Ослепленная и затравленная, она боится в нем, в человеке, встретить невыносимую для нее обитель мещанства и лжи. Да что ей Человек, если нет Любви! Возникает бунт, проклятие, осквернение церкви. Церкви? Нет, оков, которые сжимают ее свободу железным обручем. Яда, который уничтожает в ней человека.
В протесте своем она величественна и прекрасна, а вся «мистика», служение богу, человеконенавистная бутафория инквизиции — все прах, все недостойно человека, величия его духа.

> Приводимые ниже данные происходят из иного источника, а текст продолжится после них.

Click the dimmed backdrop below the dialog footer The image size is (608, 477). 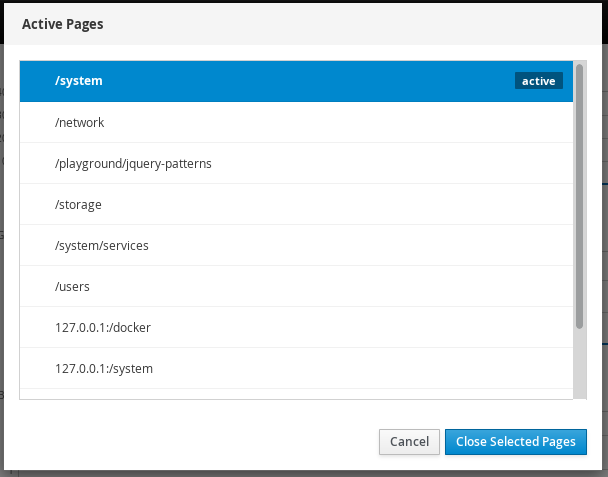pyautogui.click(x=300, y=471)

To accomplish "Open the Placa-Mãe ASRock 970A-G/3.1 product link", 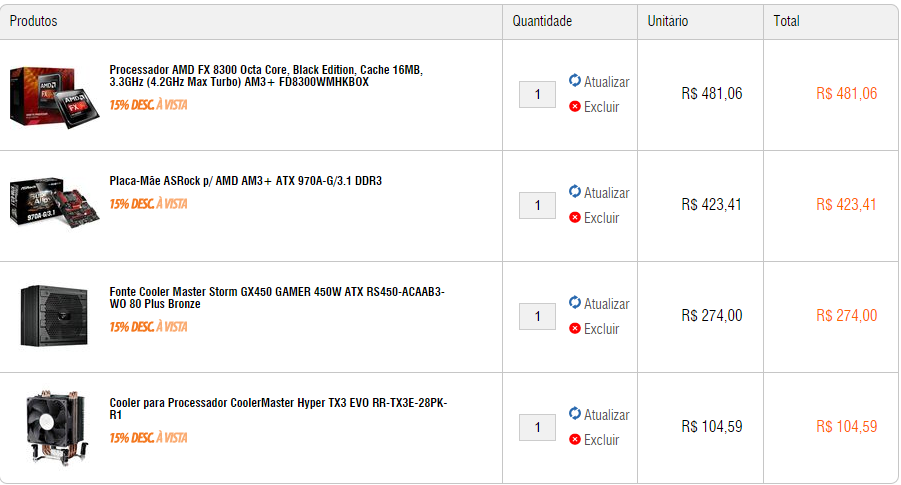I will coord(246,180).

Как прошла премьера, я не знаю, не видел. И вот почему. На одной из последних репетиций, за пять дней до выпуска, мне стало плохо. Увезли в одну больницу, потом в другую и, наконец, в хирургическое отделение. Бог, создавая чехов, конечно же предполагал, что все они будут врачами. От медицинских работников Чехословакии распространяются волны доброжелательности и нежности такой силы, что сам размагничиваешься и начинаешь верить в прекрасное.
Доктор Кайзерова с чудной улыбкой подходила ко мне по нескольку раз в день, знаменитый хирург пан Сметана, у которого вместо лица была удивительная улыбка, тоже заглядывал в мою палату. Они так очаровательно на меня смотрели, что мне захотелось сделать им что-нибудь приятное.

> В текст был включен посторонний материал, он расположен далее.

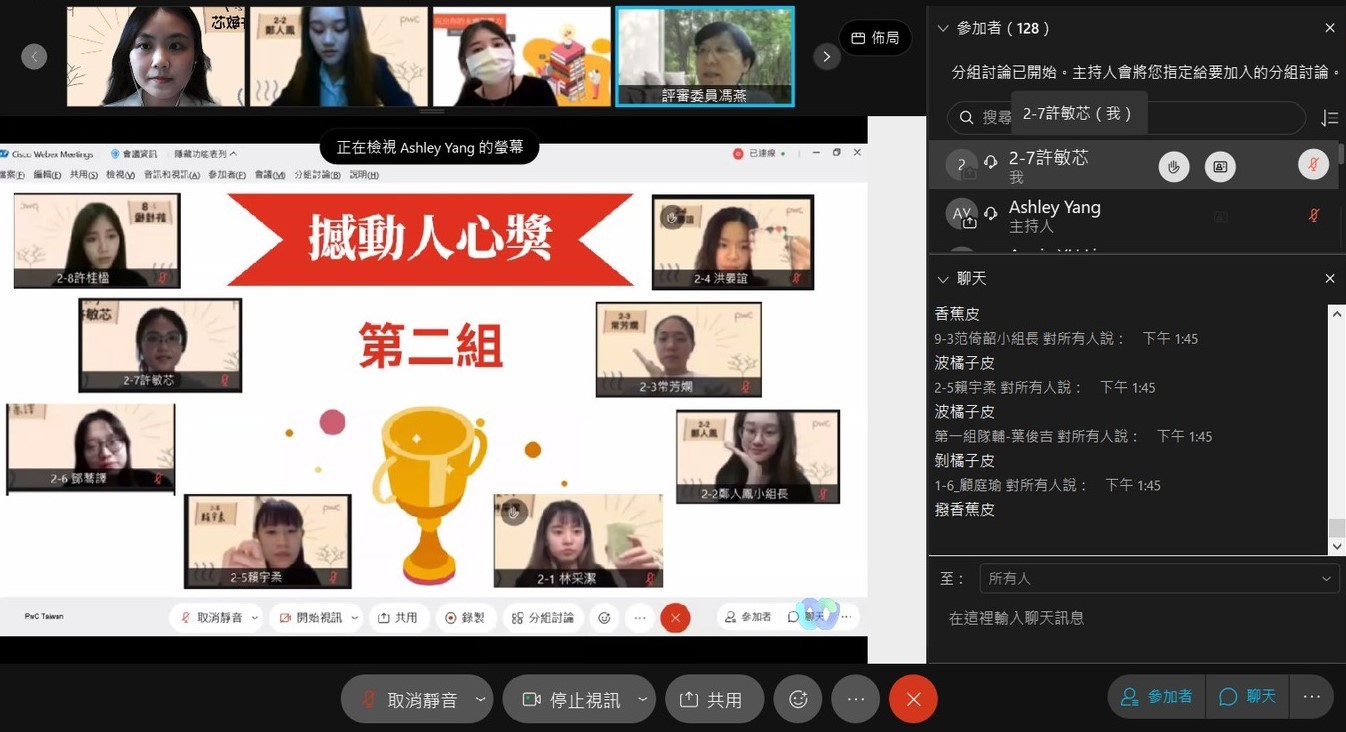Open the 錄製 (record) control on the shared toolbar
The height and width of the screenshot is (732, 1346).
(x=466, y=617)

«Может быть, сделать операцию?» — промямлил я. И тут все обрадовались, будто я каждому преподнес по букету цветов. Вбежали прелестные девушки, которые радостно лечат больных и никак не могут понять, зачем надо умирать, чтобы сохранился какой-то железнодорожный мост. Пришли врачи, один другого милее. Проверили давление, глаза, аллергические наклонности.
Добро! Вот сердцевина профессии чешских врачей. Это и движущая сила их мастерства. После операции я чувствовал нежные руки сестер, всех, абсолютно всех, нежные-нежные руки, которые поглаживают лоб, затылок, что так необходимо после операции. Внимательные глаза, готовность в любой момент помочь, уложить, пошутить, развлечь.
У меня ничего не болит. На месте, где была операция, маленькая, аккуратная наклейка. «Не горбитесь, — говорят мне, — гуляйте, пожалуйста». Но я преисполнен глубокой жалости к себе. Держась за рану, с трудом, согнувшись в дугу, шествую по коридору. Вижу себя в зеркале: «Боже, боже, какой бедный, несчастный старик!»